Beyond celebrating, what would recently freed African Americans use their freedom to accomplish? Many started new churches.
The founding of Black churches began as early as 1777 when Andrew Bryan founded the First African Baptist Church in Savannah, Ga.
Early efforts to establish Black-led congregations were sometimes met with opposition and usually with stifling white oversight.
The effort to start new churches took a giant step forward in 1816 with the founding of the first African American Christian denomination, the African Methodist Episcopal Church.
The post-Civil War era opened even wider horizons for Black churches. By 1880 the AME Church had grown to 400,000 members.
The planting of Black churches coincided with a decline of Black membership in predominantly white churches. By 1880, the exodus of African-Americans from white churches was largely complete.
Today, we’re witnessing another wave of African American withdrawal from predominantly white Christian spaces. It began as a quiet exodus leading into the 2016 presidential campaign year. But following the murders of Breonna Taylor, Ahmaud Arbery and George Floyd, the quiet exodus became a #LeaveLoud movement.
Some are using their newly discovered freedom from evangelical strictures to revive church planting in Black and brown neighborhoods.
Too many Christians think of multiethnic churches as an ideal. They don’t see the necessity for independence and erase any sense of unique needs. Genuine solidarity allows the energies and ideas of marginalized communities to take center stage.
According to recent research by Barna and the Racial Justice and Unity Center, 27% of Black Christians report feeling pressure to give up some aspect of their identity to “fit in,” and 33% say it’s difficult to move into leadership in multiethnic churches. Worshiping in multiethnic congregations does not automatically produce solidarity.
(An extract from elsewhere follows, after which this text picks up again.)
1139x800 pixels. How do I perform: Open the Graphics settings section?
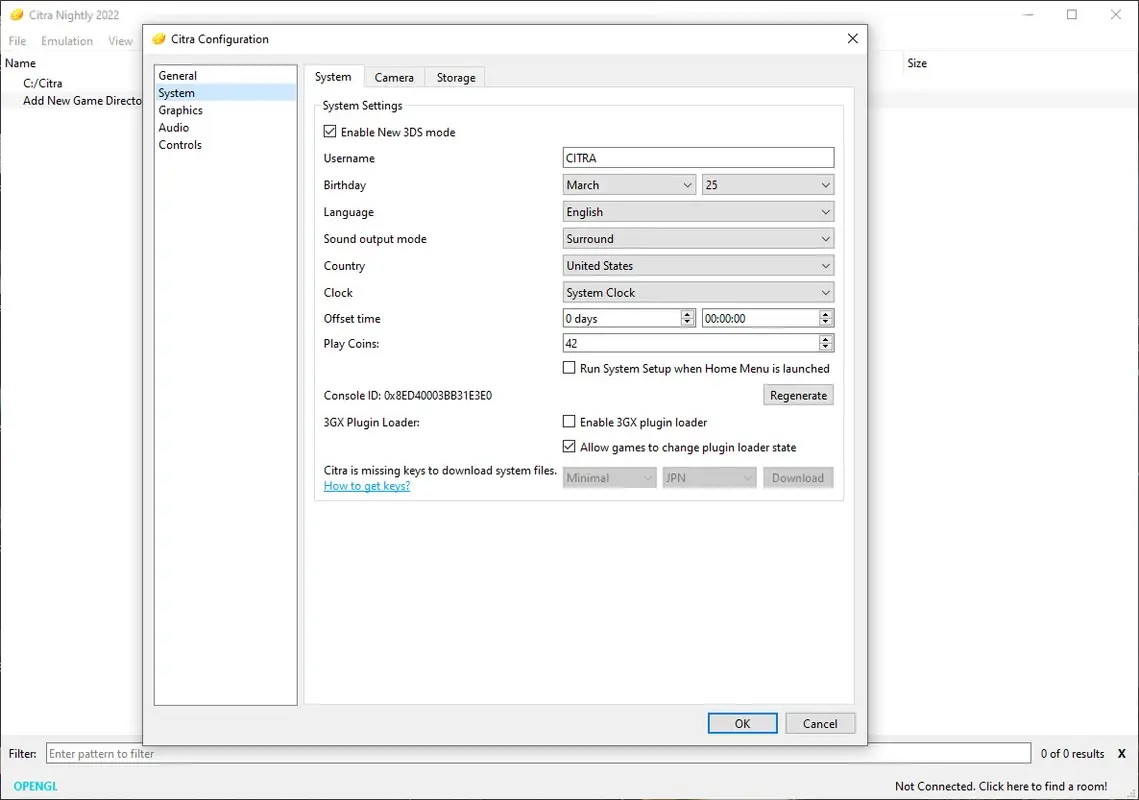tap(180, 110)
In fact, when being multiethnic is the goal, the concerns of whites sometimes erase minority concerns. Capable Black and brown people are drawn away from communities where they are needed. Already limited Black resources dissolve into the larger pool of white resources, and very little of the church planting or institution-building occurs in Black and brown neighborhoods. To speak specifically of serving Black and brown neighborhoods with Black and brown leadership is labeled “divisive” or “racist.” This is not solidarity; it’s assimilation.
Black and brown communities need the freedom to plant gospel-preaching, neighbor-loving, justice-seeking churches responsive to their own contexts, free from the white gaze.
Such an effort need not be a separatist movement. Black Christian history teaches us that it is possible to work on separate fronts while supporting one another in the same cause. As historian Greg Wills observed: “Blacks did not seek to alienate themselves from white Baptists. On the contrary, they considered themselves members of the same denominational family as the white Baptists, despite their separate organizations.”
It takes the entire church to reach the entire world. The Christian church can do more together than we can apart — if by “together” we mean the kind of solidarity that avoids paternalism and trusts people of color to take the lead in their communities.
Thabiti Anyabwile and John Onwuchekwa are two of the founders of Crete Collective, a new church-planting network focused on planting and revitalizing churches in Black and brown communities across the U.S.